The pressure of delays and contract losses may explain why some consider Smith’s leadership style to be gruesome or heavy-handed. But a person close to the CEO stressed the disparity between the expectations of Smith and the Washington-based workforce at large—which are often very competitive, and don’t need to relocate to find similar technical, well-paying jobs. it occurs.

The man also highlighted the discontent in the team around Smith. In one meeting, for example, Smith told his team “There’s nothing you guys can teach me that I don’t already know,” according to two people familiar with the discussion.

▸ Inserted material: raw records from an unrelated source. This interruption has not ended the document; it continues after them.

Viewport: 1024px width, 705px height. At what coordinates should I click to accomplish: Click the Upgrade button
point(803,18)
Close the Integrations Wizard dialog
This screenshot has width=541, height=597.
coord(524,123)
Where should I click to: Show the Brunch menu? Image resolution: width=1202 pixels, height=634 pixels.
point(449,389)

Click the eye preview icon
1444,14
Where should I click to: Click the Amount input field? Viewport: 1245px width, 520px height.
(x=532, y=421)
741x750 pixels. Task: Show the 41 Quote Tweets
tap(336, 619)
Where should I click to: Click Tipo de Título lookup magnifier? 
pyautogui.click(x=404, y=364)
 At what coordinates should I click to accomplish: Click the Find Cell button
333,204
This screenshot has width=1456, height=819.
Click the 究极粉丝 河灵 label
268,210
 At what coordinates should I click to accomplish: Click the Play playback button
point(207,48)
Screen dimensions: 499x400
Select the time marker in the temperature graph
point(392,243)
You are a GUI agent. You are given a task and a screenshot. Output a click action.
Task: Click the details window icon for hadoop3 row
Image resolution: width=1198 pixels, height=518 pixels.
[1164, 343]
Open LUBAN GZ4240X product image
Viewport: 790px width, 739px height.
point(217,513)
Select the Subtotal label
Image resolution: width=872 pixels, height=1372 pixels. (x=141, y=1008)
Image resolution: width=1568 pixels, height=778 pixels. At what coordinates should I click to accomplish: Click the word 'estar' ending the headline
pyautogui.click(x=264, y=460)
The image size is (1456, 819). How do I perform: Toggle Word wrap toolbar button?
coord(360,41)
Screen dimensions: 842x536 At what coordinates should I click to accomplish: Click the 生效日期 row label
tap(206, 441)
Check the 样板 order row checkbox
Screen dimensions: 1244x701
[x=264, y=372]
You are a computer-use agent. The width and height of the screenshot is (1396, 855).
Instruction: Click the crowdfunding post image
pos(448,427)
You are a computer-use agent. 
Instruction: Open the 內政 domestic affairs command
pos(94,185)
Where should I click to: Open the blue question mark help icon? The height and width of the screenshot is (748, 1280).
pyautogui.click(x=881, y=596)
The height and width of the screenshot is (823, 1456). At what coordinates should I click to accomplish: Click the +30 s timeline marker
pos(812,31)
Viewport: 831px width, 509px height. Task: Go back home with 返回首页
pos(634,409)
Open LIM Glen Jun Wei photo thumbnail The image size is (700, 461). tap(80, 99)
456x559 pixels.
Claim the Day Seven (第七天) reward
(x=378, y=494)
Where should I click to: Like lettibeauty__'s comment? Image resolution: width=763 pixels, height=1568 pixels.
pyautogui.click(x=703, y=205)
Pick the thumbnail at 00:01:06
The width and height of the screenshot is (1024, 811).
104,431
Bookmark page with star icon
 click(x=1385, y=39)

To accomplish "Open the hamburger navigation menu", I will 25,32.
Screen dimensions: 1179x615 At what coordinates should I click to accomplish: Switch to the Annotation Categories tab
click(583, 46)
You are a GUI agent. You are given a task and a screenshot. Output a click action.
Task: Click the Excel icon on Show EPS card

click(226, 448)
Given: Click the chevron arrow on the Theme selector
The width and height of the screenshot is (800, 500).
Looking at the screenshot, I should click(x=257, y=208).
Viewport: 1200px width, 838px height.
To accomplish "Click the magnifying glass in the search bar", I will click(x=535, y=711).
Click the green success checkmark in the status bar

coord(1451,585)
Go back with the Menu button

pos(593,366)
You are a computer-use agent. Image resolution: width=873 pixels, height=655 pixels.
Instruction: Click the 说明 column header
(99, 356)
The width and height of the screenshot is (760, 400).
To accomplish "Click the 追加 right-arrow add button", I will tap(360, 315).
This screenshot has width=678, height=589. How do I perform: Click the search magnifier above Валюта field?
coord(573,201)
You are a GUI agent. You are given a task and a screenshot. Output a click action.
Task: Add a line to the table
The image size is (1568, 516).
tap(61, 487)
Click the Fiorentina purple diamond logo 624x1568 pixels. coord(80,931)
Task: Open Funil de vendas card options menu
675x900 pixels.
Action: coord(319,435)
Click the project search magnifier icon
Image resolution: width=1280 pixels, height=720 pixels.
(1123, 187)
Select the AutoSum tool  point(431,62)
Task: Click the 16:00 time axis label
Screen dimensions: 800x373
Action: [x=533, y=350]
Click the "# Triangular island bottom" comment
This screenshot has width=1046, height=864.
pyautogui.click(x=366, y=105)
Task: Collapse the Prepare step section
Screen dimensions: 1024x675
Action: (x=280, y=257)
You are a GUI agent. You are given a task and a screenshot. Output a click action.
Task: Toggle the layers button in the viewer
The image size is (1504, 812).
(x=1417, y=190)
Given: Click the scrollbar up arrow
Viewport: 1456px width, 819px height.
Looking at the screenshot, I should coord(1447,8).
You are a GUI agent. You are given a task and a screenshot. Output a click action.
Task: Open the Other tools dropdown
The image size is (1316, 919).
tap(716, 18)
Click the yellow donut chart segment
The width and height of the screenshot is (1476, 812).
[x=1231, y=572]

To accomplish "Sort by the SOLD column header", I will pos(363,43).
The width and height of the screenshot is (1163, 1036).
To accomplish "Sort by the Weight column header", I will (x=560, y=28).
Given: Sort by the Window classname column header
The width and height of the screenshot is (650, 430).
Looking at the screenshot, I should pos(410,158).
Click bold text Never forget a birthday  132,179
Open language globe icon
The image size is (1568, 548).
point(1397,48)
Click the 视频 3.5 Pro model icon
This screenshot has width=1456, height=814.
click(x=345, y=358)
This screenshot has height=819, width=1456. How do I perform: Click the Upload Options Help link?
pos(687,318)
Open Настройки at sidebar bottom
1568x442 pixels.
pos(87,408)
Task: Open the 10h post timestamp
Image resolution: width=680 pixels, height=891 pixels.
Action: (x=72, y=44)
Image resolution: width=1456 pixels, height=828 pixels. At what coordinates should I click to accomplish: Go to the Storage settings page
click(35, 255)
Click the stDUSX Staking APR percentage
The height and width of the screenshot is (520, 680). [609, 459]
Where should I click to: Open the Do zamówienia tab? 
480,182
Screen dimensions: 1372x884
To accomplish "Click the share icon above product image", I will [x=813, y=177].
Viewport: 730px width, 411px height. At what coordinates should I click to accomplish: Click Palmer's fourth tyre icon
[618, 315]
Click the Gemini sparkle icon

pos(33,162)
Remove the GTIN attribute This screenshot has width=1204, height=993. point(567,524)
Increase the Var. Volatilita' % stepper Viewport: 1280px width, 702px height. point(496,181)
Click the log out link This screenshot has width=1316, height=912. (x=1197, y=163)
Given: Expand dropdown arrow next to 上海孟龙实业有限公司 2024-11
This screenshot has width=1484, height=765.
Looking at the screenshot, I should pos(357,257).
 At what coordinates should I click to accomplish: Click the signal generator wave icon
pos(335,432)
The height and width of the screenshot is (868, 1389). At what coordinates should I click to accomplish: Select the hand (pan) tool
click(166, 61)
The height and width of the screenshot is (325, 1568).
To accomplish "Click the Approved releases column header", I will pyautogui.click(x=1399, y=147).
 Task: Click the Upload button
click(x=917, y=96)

Another person close to Smith told CNBC that at one point the relationship between the CEO and his senior team had deteriorated so much that Blue Origin hired a leadership consultant to investigate the situation. After hours of face-to-face interviews with Smith’s executive team, the consultant began his response presentation to Smith with this line: “It is the unanimous opinion of your senior leadership team that you are a micromanager.”

Smith responded simply: “You think you’re telling me something I don’t know? I’m very proud of it, and have no intention of changing,” according to two people present at the meeting and a third who Heard about his comment after the fact.

A spokesperson for Blue Origin denied those comments, saying in a statement: “We have checked with the entire leadership team and the leadership advisor you referred to and we can 100% confirm that those statements were never made. “

Although details about Blue Origin’s turnover have not been previously disclosed, there is widespread internal distaste for Smith. This is reflected in the job site Glassdoor, which shows that just 19% of employees accept Smith’s leadership. This is well below approval for other space executives, as Glassdoor shows that 91% of SpaceX employees approve of CEO Elon Musk and 77% approve of United Launch Alliance CEO Tory Bruno.

Bezos, who invested billions in Blue Origin through an Amazon stock sale, has yet to show that he is unhappy with Smith.

For his part, Bezos has started spending more time with his space company, as CNBC reported Monday. Two people familiar with his involvement said Bezos is technically astute, showing a keen understanding of spaceflight and rocketry. However, they also said that there is no chance Bezos himself will decide to run Blue Origin full-time.